History of Cognitive and Aptitude Screening

Lewis Terman (1917) was the first American psychologist to use “mental tests” as screening devices in the selection of law enforcement personnel. On October 31, 1916, at the request of the city manager of San Jose, California, he administered an abbreviated form of the Stanford-Binet to 30 police and fire department applicants. They ranged in age from 21 to 38, with a median age of 30. Only four had attended high school, and none had attended beyond the sophomore year. Terman found that most of the applicants functioned near the dull-normal range of intelligence (68-84 on the Stanford revision of the Binet-Simon Intelligence Scale); only three obtained an IQ over 100, the score considered average for the general population. Based on his experience with the intellectual capabilities of school-age children, Terman suggested, somewhat arbitrarily, that applicants with an IQ under 80 were not fit for police work or firefighting. The city manager agreed, and 10 applicants were immediately excluded from further consideration.

A contemporary of Terman, psychologist Louis Thurstone, was also interested in the value of intellectual testing in police screening. Thurstone (1922) administered the newly developed Army Intelligence Examination (Army Alpha) to 358 male members of the Detroit Police Department. The Army Alpha, developed by Robert Yerkes, E. L. Thorndike, and Lewis Terman and adopted by the U.S. Army in 1917, was probably the first exclusively American test of intelligence (Resnick, 1997). Police officers at all ranks scored below average on the Army Alpha; in fact, the more experienced the police officer, the lower was his intelligence score. The average score for the 307 patrol officers was 71.44; the sergeants averaged 54.71; and the 17 lieutenants, 57.80 (Army Alpha mean = 100, standard deviation of 15). Thurstone concluded that law enforcement did not attract intelligent individuals, and the more intelligent individuals who entered police service left for other occupations where their abilities and intelligence were better utilized.

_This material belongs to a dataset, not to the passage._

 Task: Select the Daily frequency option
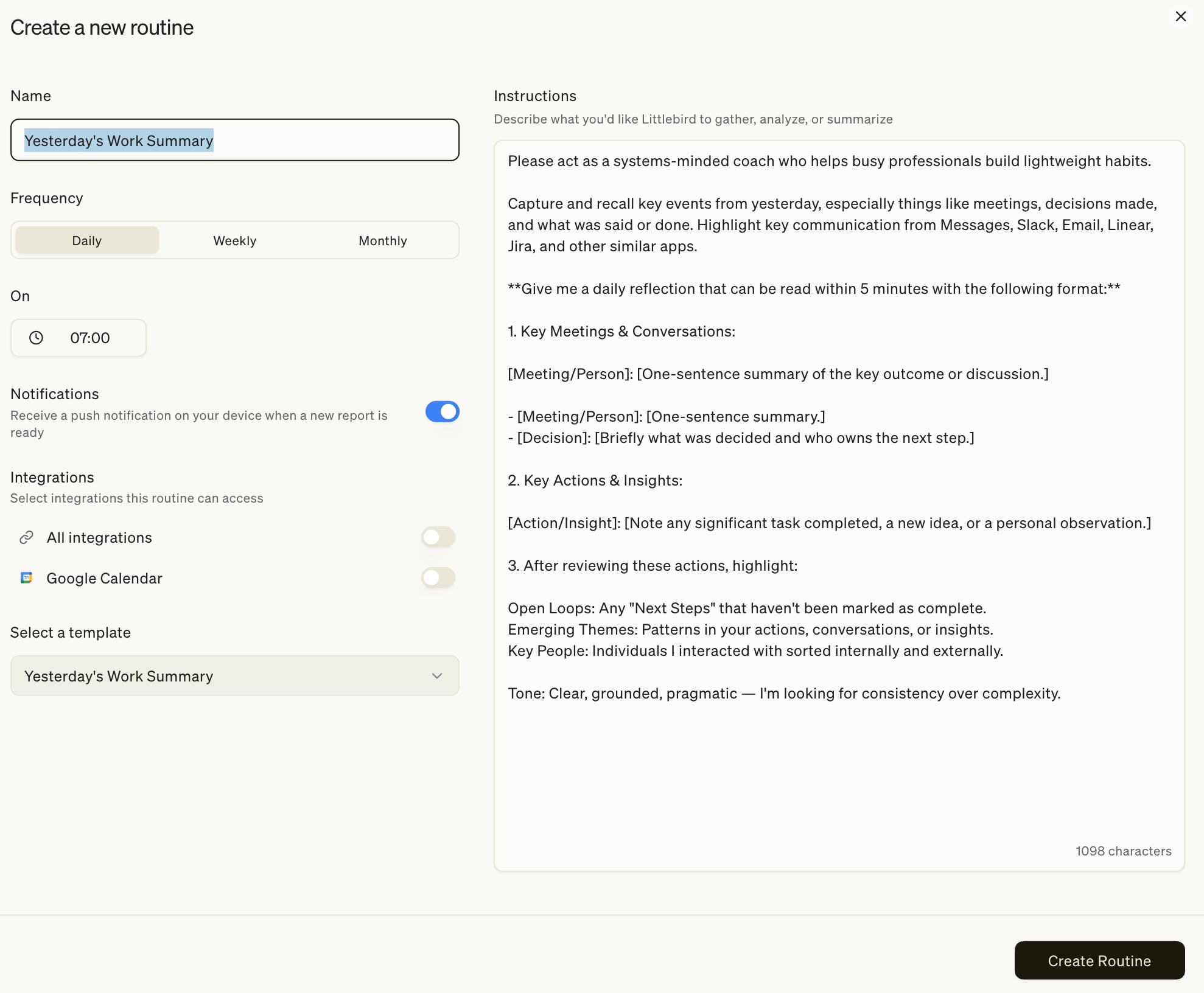pos(87,240)
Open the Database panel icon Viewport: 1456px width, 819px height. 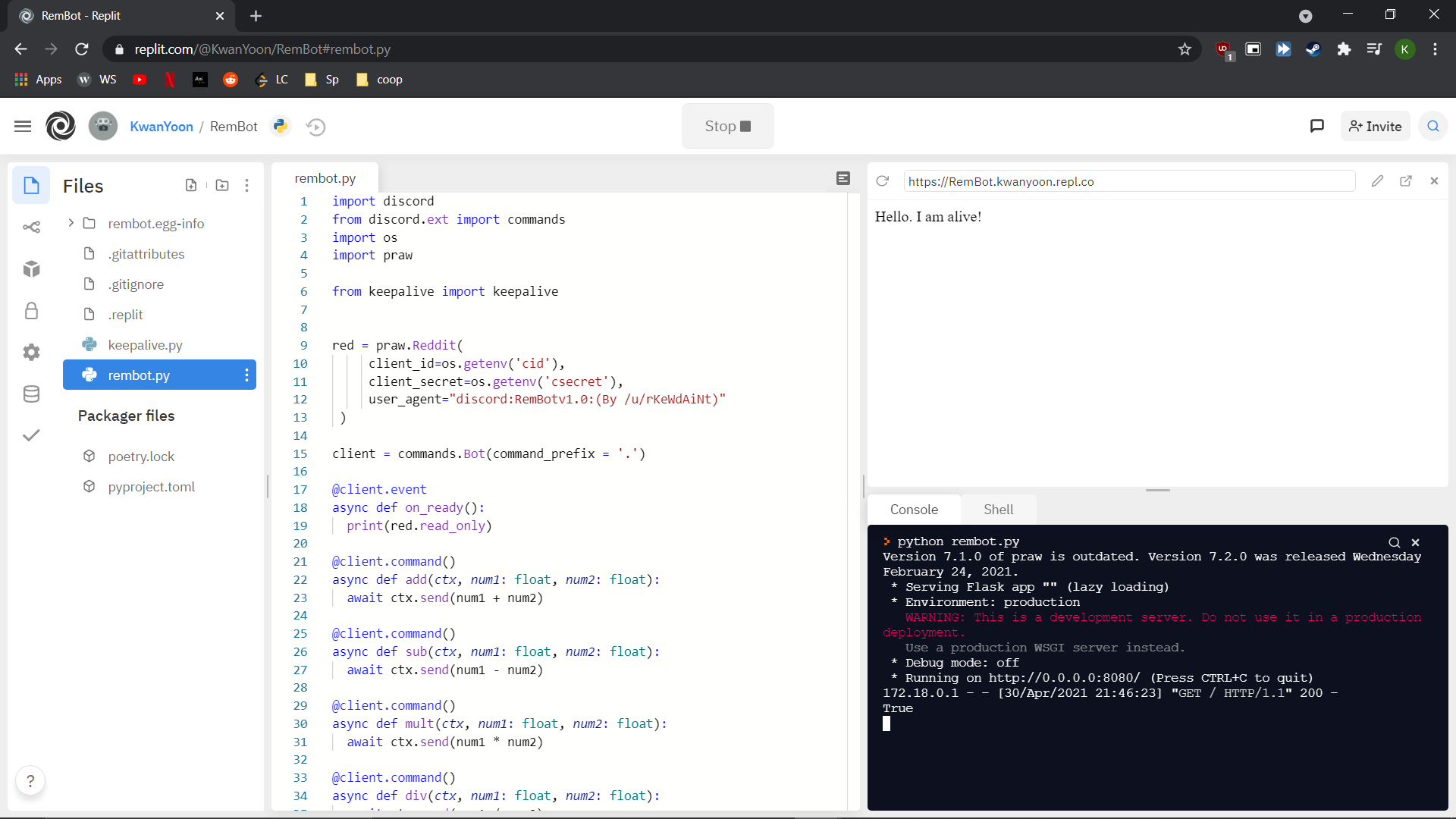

Law enforcement officers were vindicated somewhat, however, when Maude A. Merrill (1927) administered the Army Alpha to a group of already employed officers and applicants. They scored at the average level (the sample’s mean IQ was 104). The differences between her findings and those of Terman and Thurstone were probably due to department leadership factors, recruitment procedures, and selection ratios (Terrio, Swanson, & Chambelin, 1977). Intelligence testing continued throughout much of the middle part of the 20th century and may still exist in some departments today. However, questions about the validity of such assessment and understandable resistance from police unions persuaded most agencies to turn to a different form of assessment, the personality assessment.